The site is intended to tell the story of ‘Vibe,’ which is the name given to the interesting effect discovered by Ivan Garshelis and myself, Ryan Kari. The ‘Vibe’ project came about as a side project carried out at MagCanica – http://www.magcanica.com. Vibe came about as around 2015, when Ivan Garshelis and Ryan Kari were pondering what was the inverse of a magnetoelastic force transducer invented by Ivan several years before and published in the Journal of Applied Physics: https://aip.scitation.org/doi/10.1063/1.3360581 .

Our motivation was to find something new and interesting to explore outside of the standard world of magnetoelastic torque sensing that I was immersed in. We had a number of areas we discussed, but I think it is fair to say that Ivan was bothered for years at the idea there should be an inverse to the bending sensor. The idea was if bending stresses could influence a remanent circumferential magnetization in a member (the stress has an influence on the magnetization) the opposite should be true. Circumferential magnetization (such as from an applied current) should alter the strain in the member (could magnetization cause deflection)? We talked for weeks and carried out numerous literature and internet searches looking for the answer – the closest we found was the Guillemin effect: https://en.wikipedia.org/wiki/Guillemin_effect

As can be noted by the two sentence description in Wikipedia, there isn’t much information available on this effect. A further description is presented in the background section: https://magnetovibe.com/background/

The idea of a current through a wire producing a deflection is so fundamental, surely if it was real, it would have been explored? We were shocked to discover it really hasn’t been, leading us to where we are today.

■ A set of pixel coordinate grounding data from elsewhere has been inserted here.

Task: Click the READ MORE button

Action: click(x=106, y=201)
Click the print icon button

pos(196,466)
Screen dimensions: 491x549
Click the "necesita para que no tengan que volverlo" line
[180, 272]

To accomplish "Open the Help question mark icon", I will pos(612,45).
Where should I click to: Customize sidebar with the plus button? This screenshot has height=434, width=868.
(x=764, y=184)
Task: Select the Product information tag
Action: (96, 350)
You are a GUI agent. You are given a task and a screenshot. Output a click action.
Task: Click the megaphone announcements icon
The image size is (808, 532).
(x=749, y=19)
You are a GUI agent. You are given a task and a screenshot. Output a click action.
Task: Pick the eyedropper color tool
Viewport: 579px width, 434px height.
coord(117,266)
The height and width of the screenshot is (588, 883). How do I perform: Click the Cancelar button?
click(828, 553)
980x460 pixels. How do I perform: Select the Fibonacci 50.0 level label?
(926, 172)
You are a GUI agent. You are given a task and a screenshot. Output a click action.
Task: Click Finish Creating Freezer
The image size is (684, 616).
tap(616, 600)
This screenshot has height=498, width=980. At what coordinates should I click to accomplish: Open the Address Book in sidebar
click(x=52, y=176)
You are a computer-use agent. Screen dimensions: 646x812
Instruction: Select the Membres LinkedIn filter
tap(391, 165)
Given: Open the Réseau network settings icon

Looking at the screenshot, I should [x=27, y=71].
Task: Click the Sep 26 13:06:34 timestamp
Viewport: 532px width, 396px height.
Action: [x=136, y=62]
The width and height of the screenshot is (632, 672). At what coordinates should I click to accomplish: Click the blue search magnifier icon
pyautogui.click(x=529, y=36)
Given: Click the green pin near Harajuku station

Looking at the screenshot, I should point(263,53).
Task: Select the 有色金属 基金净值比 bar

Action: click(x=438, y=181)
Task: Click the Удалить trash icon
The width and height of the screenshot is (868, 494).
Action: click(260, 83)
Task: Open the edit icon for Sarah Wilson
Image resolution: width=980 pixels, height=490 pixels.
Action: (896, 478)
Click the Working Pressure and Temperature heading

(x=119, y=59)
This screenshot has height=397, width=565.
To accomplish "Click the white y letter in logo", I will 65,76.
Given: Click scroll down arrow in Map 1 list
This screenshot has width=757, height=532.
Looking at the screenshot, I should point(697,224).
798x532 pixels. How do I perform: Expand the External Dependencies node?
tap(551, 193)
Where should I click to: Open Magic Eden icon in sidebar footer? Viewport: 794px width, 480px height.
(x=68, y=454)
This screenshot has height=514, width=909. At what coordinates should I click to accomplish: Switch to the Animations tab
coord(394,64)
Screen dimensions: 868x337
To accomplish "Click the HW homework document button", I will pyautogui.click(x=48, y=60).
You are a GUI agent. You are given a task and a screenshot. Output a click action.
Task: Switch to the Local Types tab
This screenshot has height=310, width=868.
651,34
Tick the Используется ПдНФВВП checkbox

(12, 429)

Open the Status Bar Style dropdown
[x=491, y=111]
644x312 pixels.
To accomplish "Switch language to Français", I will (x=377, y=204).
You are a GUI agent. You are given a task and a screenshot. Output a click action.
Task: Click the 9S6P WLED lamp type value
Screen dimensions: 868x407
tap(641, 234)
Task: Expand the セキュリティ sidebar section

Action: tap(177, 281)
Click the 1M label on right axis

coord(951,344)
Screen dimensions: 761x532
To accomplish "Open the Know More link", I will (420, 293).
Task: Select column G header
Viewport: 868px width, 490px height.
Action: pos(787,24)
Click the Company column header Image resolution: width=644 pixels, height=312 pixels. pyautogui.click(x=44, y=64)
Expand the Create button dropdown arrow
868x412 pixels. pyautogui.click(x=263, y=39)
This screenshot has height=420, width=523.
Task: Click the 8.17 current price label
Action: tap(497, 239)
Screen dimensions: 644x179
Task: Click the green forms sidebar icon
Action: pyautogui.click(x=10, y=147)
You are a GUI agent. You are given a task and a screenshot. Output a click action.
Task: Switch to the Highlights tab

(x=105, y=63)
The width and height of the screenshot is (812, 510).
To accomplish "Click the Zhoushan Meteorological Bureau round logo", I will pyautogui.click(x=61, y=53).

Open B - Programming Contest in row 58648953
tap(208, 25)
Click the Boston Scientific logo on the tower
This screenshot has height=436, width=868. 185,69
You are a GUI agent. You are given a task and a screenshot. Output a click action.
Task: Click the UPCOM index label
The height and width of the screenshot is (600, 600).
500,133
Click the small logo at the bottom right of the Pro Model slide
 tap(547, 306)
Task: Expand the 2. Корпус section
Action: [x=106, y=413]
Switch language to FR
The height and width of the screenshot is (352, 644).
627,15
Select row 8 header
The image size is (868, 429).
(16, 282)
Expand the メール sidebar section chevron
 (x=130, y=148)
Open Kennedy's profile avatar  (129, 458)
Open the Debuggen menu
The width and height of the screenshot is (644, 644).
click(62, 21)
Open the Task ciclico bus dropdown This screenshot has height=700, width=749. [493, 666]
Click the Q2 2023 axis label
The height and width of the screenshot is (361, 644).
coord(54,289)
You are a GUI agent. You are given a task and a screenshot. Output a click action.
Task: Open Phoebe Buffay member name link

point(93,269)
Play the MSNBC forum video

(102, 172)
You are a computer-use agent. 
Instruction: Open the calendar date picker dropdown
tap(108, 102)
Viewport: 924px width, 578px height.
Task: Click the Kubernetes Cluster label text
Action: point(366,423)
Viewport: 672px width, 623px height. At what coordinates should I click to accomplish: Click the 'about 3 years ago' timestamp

In the coming posts, I’ll continue jotting down the history of this, and as it continues into the future, look forward to the progress being tracked and available for anyone to follow along. As this is devoted to the story of Vibe, the blog posts will be in chronological order, with the newest at the bottom. Our most recent work will soon find a home in Applications:

Applications

Other pages will be added as required.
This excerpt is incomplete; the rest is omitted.